◆ PAGE TEXT ◆
────
Aegate’s Ten Core Principles

Aegate’s business approach and the core principles underpinning the Aegate authentication service are described here:

  1. Aegate’s core principle is Patient Safety. The authentication service has been designed, developed and implemented to provide confidence to the pharmacist and other supply chain actors. Specifically it is about the ability to verify the authenticity of the medicines being dispensed to patients.

  2. Fundamental to the authentication service is the ability to check the medicine at the last point in the supply chain when the dispensing professional hands the medicine to the patient. This also ensures that at this time a final check on both expiry date and recall status can be made. In addition given the check is made at the point the medicine is handed to the patient it facilitates the opportunity to give the patient other important patient safety information about the drug.

  3. Underpinning the Aegate service is the security of the data, the security of the operation and the security of the points of interface with the service. The Aegate database is hosted in a known physical location where levels of security and access can be checked. ISO policies and procedures ensure operational security is maintained and this is complemented with audits and external intrusion tests.

  4. Aegate works on the principle that the creator of the data is the owner of that data. Aegate hold all data securely and access to the data is severely limited though its ISO policies and procedures. Aegate is a service provider and does not sell data. However, if stakeholders agree that they want to explore new services in the future then Aegate can help with this.

  5. Aegate is a Service Provider, the Company is totally focussed on the delivery and execution of medicines authentication services.

  6. Aegate monitor and measure service levels to ensure the authentication service meets agreed key performance indicators.

  7. Aegate has developed its service to be able to measure the total round trip time of an authentication transaction from the point the medicine is scanned by a pharmacist to the point that a response is displayed. This has been achieved through the integration of the Aegate service directly into the existing pharmacy dispensing software.

    The other benefit of this software integration approach is that the authentication service fits into the users existing workflow. Thus ensuring that there is no disruption to pharmacy operation or the need to perform a secondary scan.
────
◆ EXCERPTED DATA ◆
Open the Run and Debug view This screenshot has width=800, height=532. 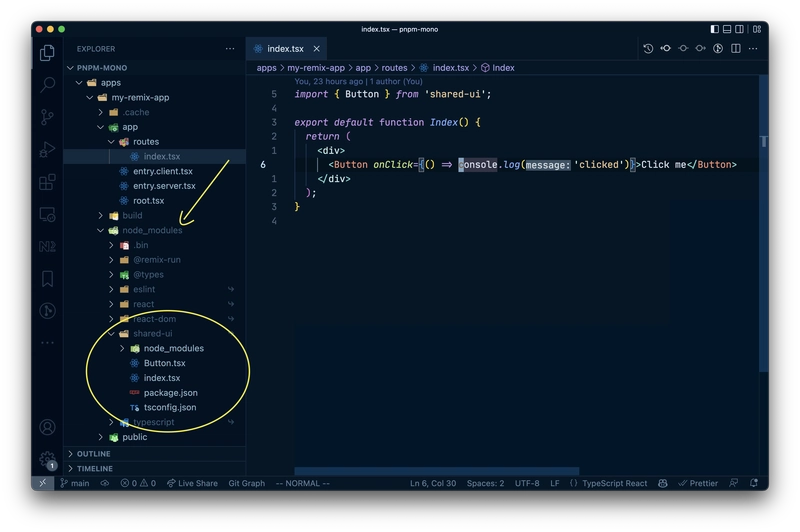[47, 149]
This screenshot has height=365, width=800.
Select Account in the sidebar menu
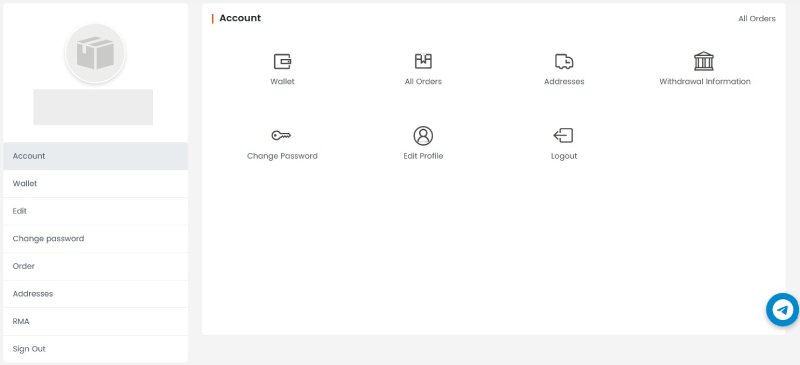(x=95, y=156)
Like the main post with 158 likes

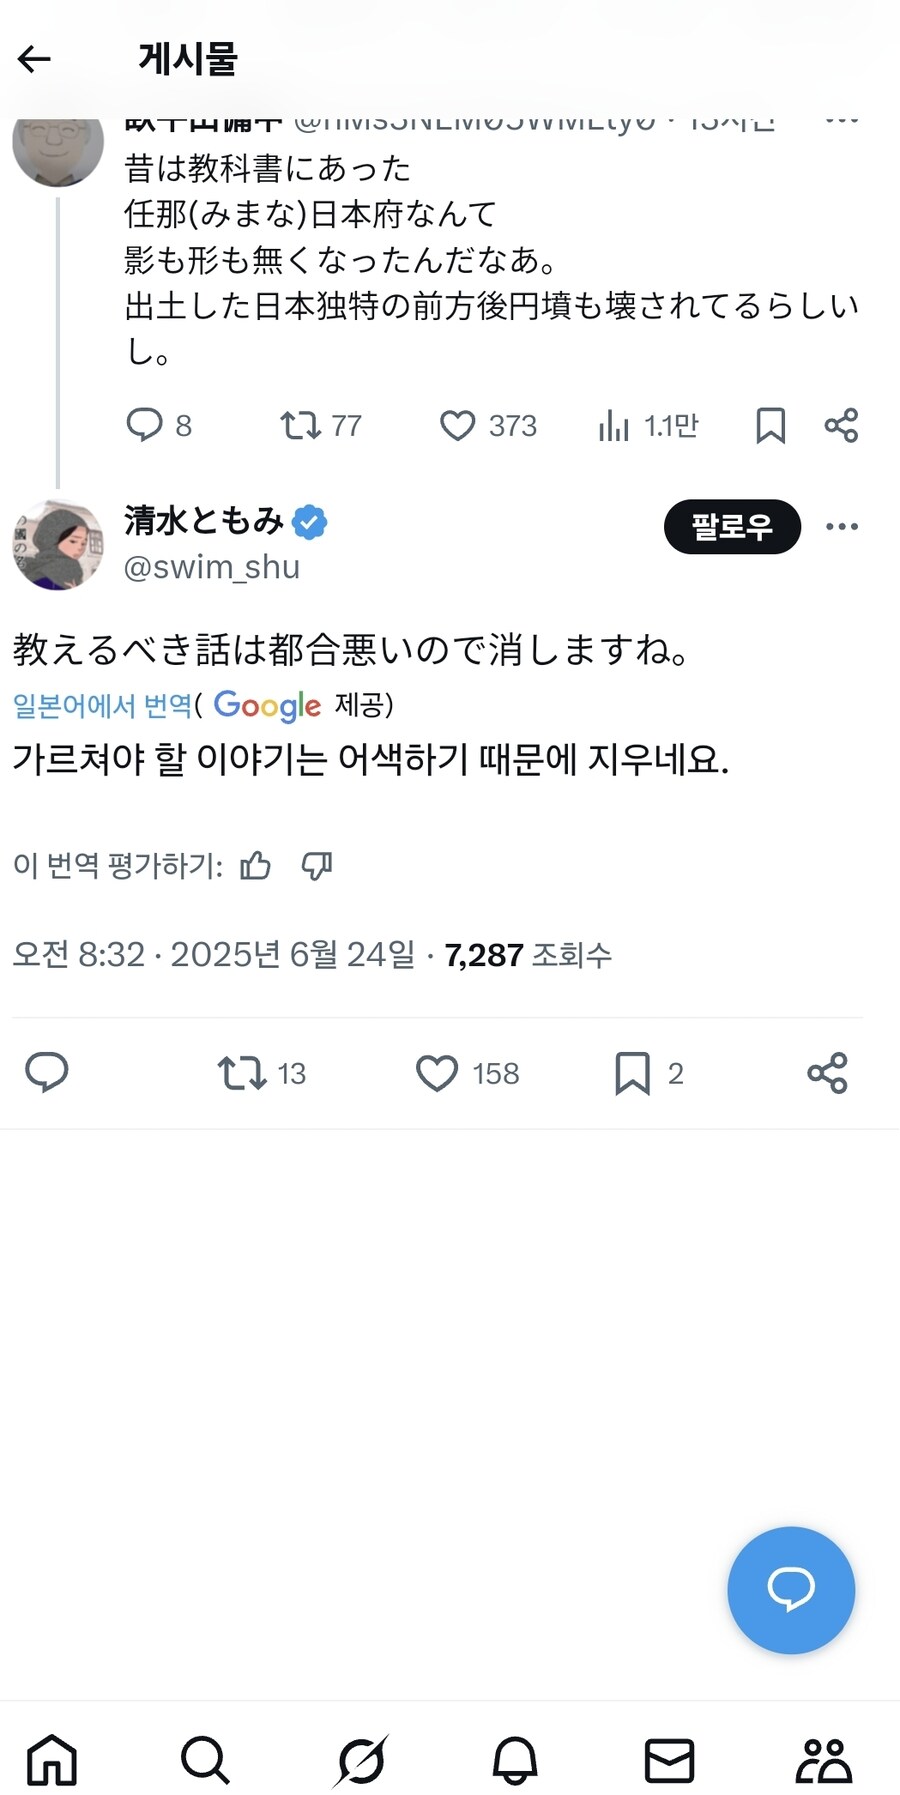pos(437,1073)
────
Retype the text on Aegate's core principles word for word, starting at "5. Aegate is" and ending at "a secondary scan.". The listing is separate material and has no connection to the text on Aegate's core principles.

5. Aegate is a Service Provider, the Company is totally focussed on the delivery and execution of medicines authentication services.

  6. Aegate monitor and measure service levels to ensure the authentication service meets agreed key performance indicators.

  7. Aegate has developed its service to be able to measure the total round trip time of an authentication transaction from the point the medicine is scanned by a pharmacist to the point that a response is displayed. This has been achieved through the integration of the Aegate service directly into the existing pharmacy dispensing software.

    The other benefit of this software integration approach is that the authentication service fits into the users existing workflow. Thus ensuring that there is no disruption to pharmacy operation or the need to perform a secondary scan.